_How to complete this task_:
Restate word for word only the lines from the one with "The image size is (487, 1568)." through the end of the records; no pictures belong in the copy.

_Stored records_:
━━━

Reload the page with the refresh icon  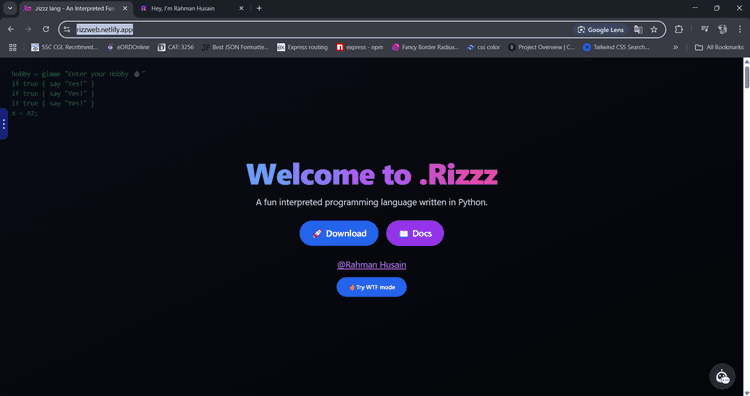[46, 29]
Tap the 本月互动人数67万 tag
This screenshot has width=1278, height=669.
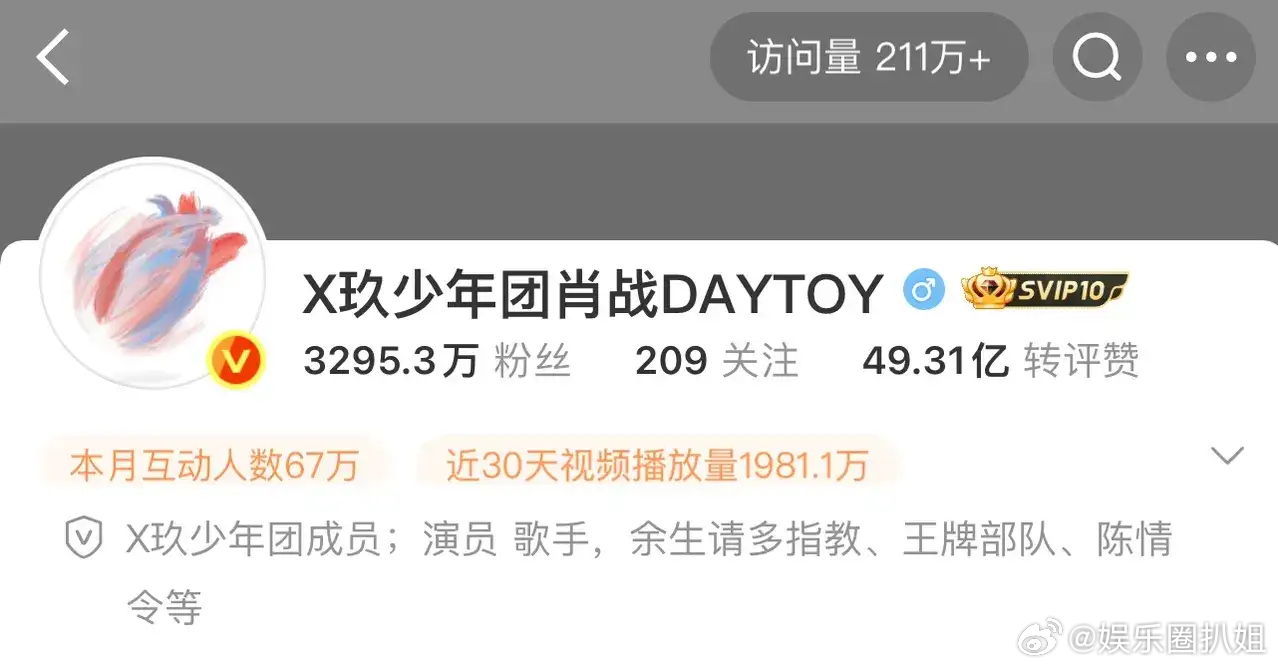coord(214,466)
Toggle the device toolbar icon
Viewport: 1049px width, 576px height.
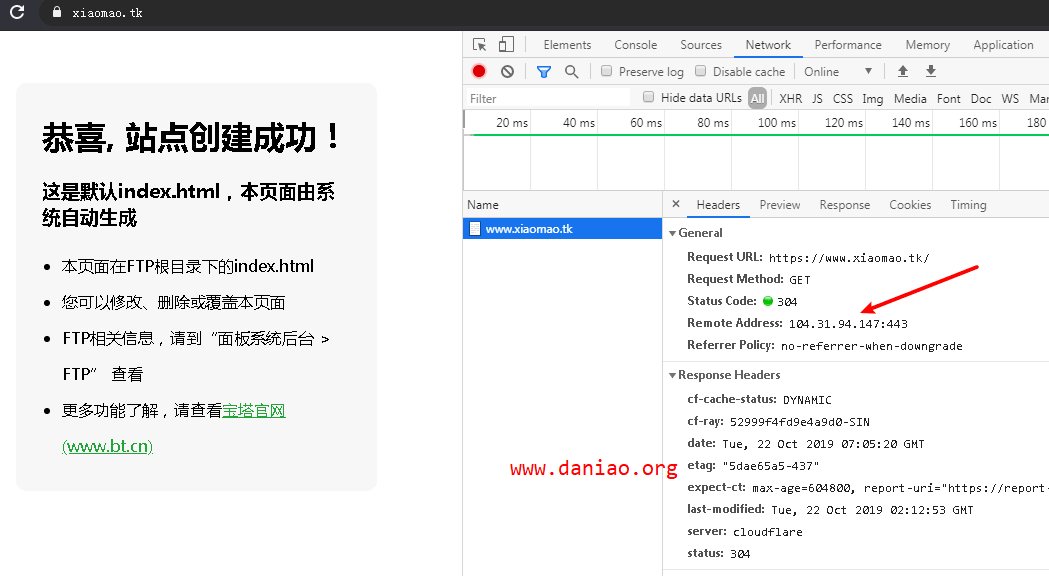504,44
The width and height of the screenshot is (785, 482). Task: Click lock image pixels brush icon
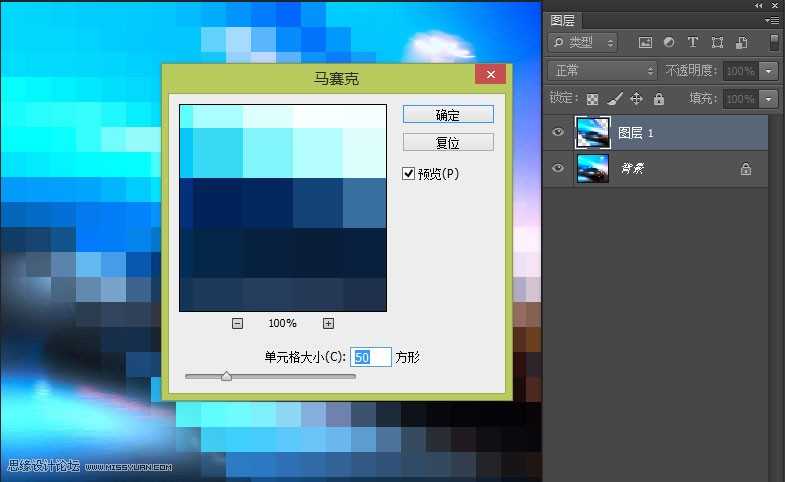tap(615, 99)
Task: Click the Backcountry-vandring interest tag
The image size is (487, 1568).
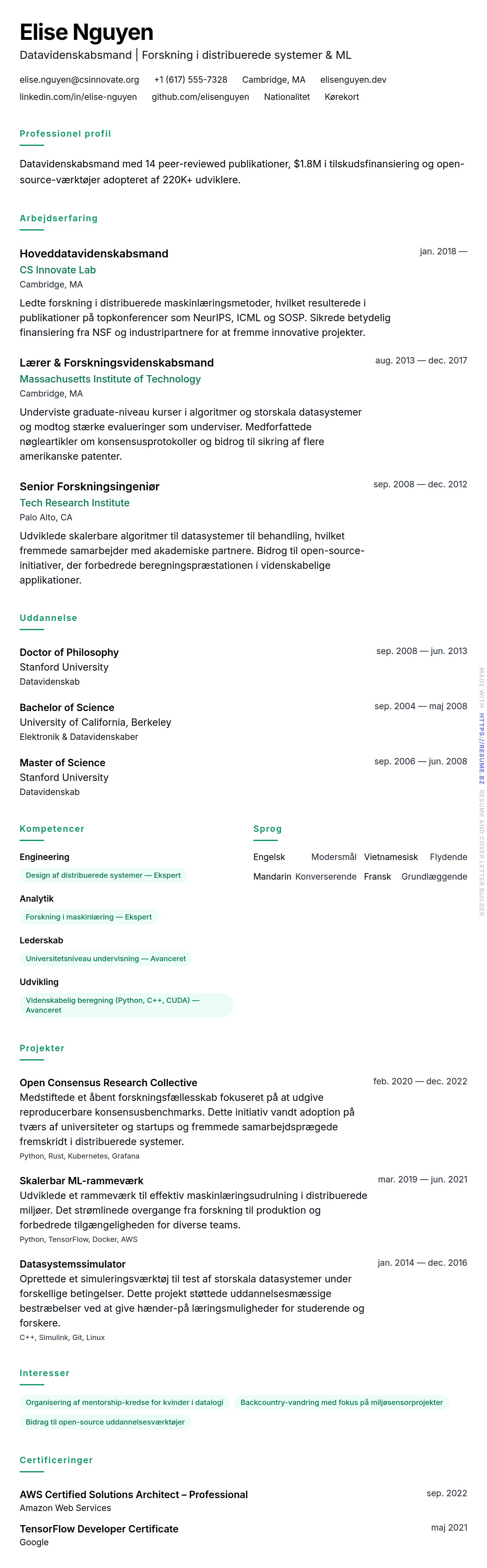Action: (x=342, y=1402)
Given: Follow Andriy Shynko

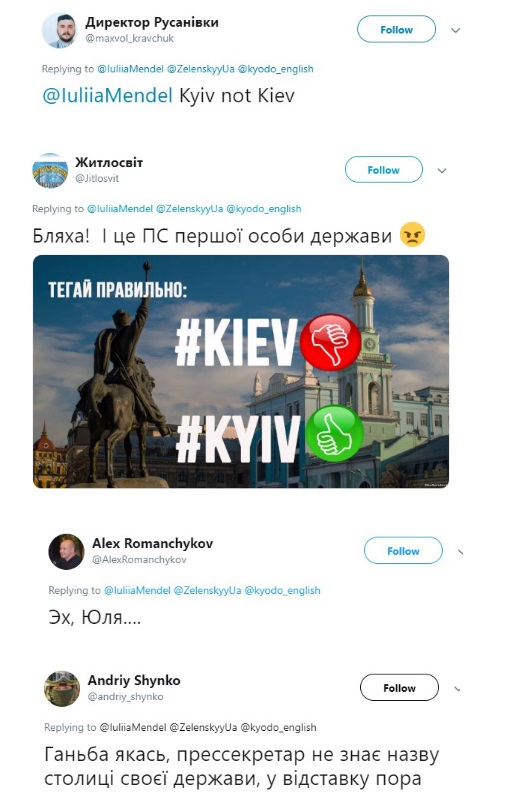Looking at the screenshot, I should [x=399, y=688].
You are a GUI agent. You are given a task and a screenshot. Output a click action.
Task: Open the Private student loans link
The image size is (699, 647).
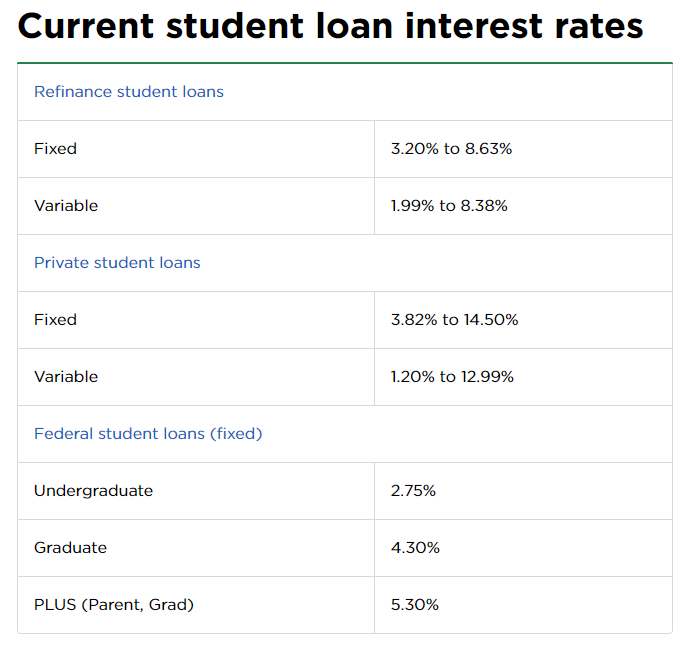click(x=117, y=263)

━━━

_Response area_:
The image size is (487, 1568).
Action: (x=342, y=1402)
Given: Follow Andriy Shynko

Looking at the screenshot, I should [x=399, y=688].
You are a GUI agent. You are given a task and a screenshot. Output a click action.
Task: Open the Private student loans link
The image size is (699, 647).
click(x=117, y=263)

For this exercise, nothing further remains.